Production of Haplogranites by Fractional Crystallization: An Example from Southeastern Australia


WYBORN, Doone, Geodynamics Limited, PO Box 2046, Milton QLD, 4064, Australia, dwyborn@geodynamics.com.au

Tuttle & Bowen demonstrated that haplogranites form by magmatic processes and they favored a derivation by fractional crystallization of basalt magma. However it is now widely thought that these felsic granites result more commonly from partial melting of quartzofeldspathic rocks in the crust. The Devonian Yeoval Batholith (1400 km2) of the Lachlan Fold Belt contains haplogranites formed by fractional crystallization, but from a primary magma less mafic than basalt, of potassic intermediate composition. A process of convective fractionation produced mafic cumulate rocks below felsic differentiates, the latter being close to the haplogranite ternary minimum.
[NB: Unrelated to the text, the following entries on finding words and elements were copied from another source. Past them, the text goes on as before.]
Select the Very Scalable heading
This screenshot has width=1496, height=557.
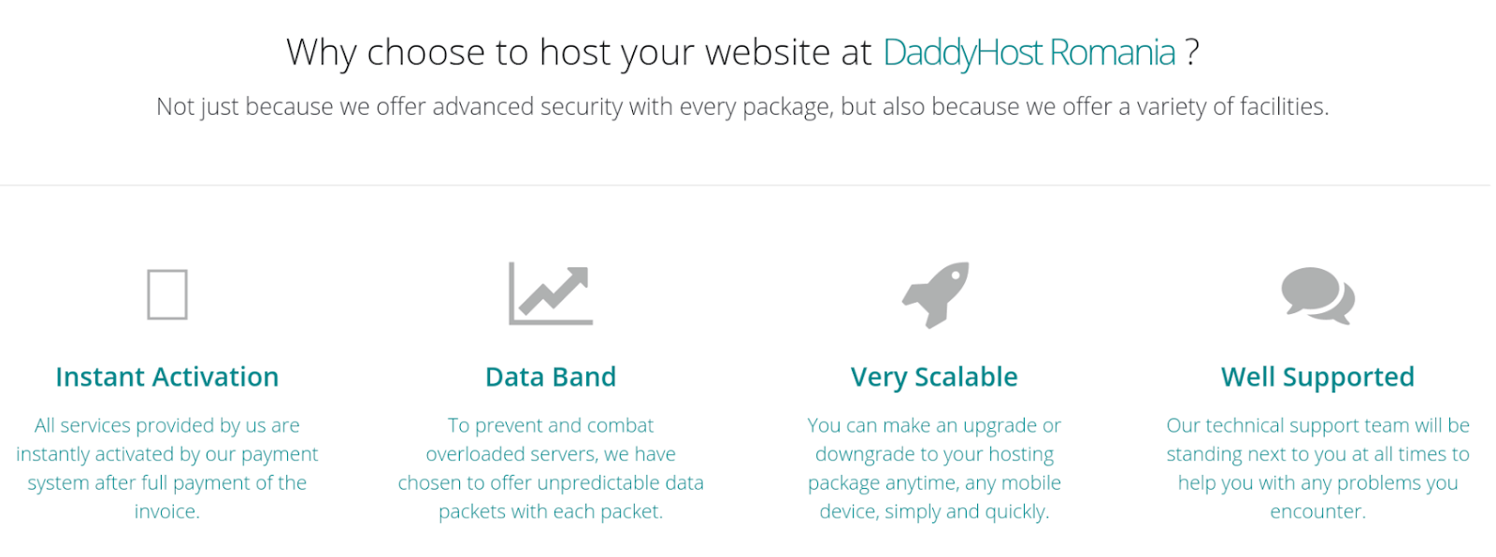pos(934,377)
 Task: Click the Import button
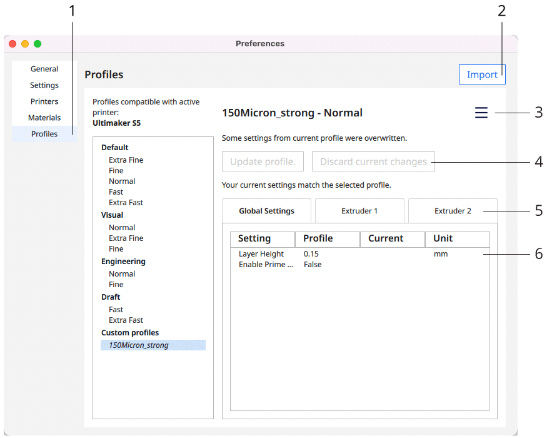point(481,74)
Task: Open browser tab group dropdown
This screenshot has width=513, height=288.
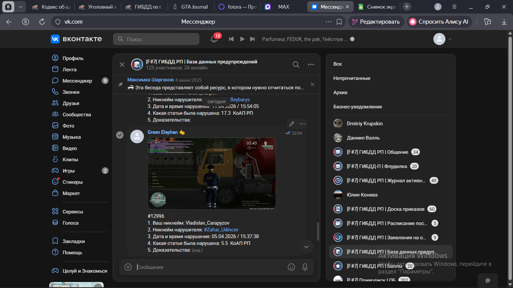Action: (20, 7)
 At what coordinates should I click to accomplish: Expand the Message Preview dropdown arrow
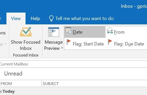tap(62, 48)
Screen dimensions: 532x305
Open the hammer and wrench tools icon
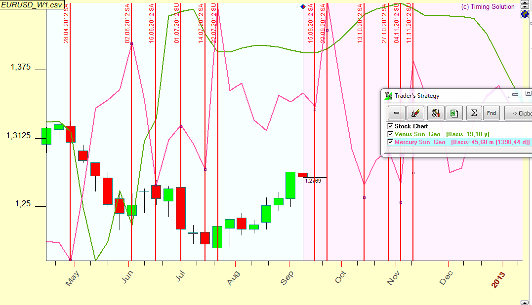tap(435, 113)
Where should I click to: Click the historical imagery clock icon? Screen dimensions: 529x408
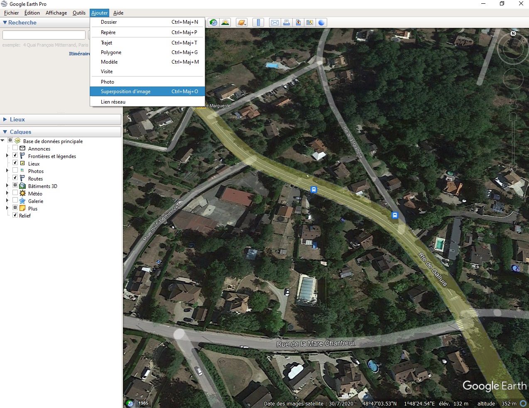click(x=213, y=22)
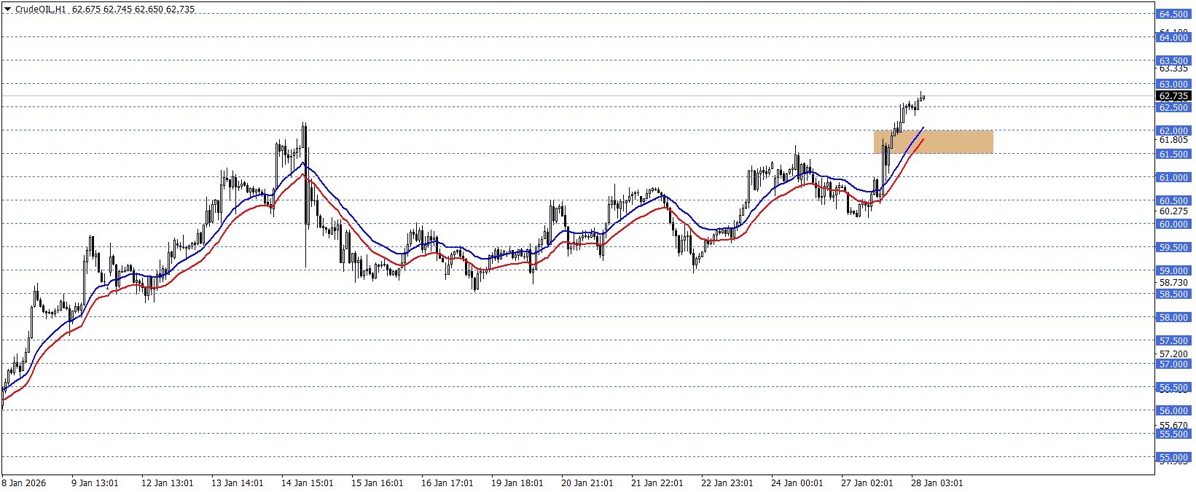Click the 12 Jan 13:01 time label
The height and width of the screenshot is (492, 1196).
[x=167, y=483]
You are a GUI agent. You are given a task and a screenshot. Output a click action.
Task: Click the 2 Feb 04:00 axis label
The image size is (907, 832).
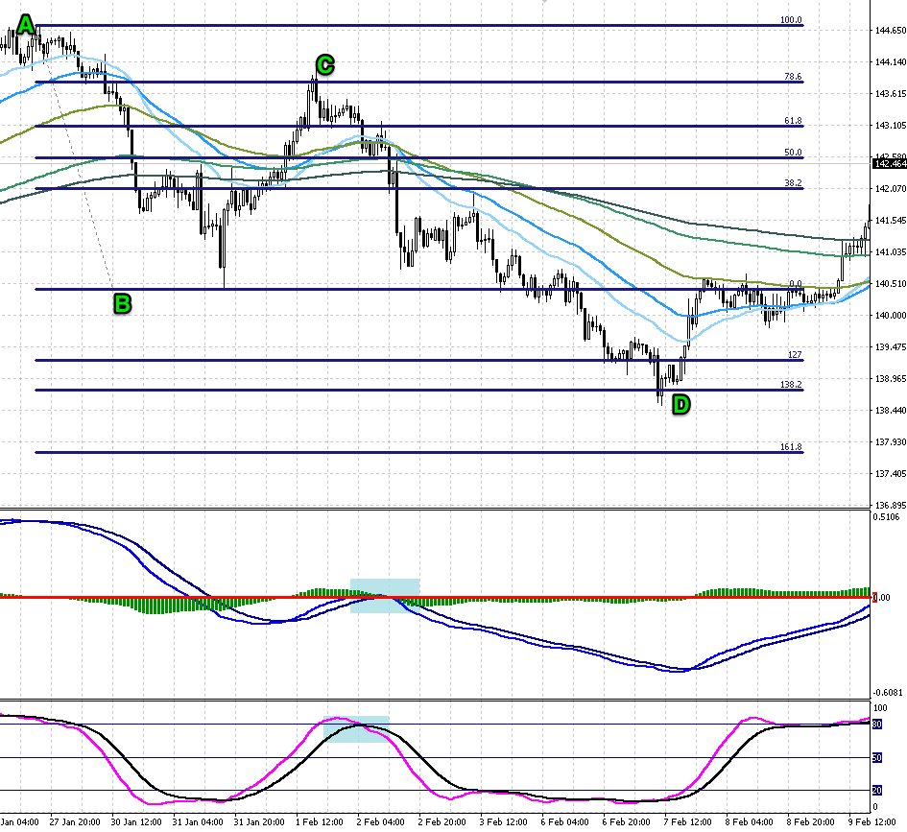tap(381, 822)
Separation of cumulates from the fractionating melt was enhanced by an initially low solid fraction in the magma because this initial magma was at a relatively high temperature. Its potassic composition meant that a final haplogranite melt could not be accommodated between the framework of early-formed minerals, and was partly expel. A bimodal separation resulted from what was probably an initially uniform magma. Phenocryst-poor felsic volcanics also formed and represent batches of the differentiates that erupted from a subjacent fractionating pluton. These volcanic rocks include rhyolites that erupted at temperatures ~ 1050 ÂșC.

Granites that formed from these relatively hot magmas belong to the high-temperature group (GSA Spec. Pap. 389, pp. 1-10). They are relatively uncommon in the Lachlan belt where they have a total exposed area of 2300 km2 and comprise ~ 5% of all granites and ~ 10% of I-type granites. They were derived from source rocks that were deeper and partially melted to higher temperatures than for most Lachlan granites. The products of solidification from the high temperature magmas are striking examples of the Tuttle and Bowen model. However compositional variations seen within most suites of granites in this region, and in low-temperature granite suites more generally, were not produced in this way.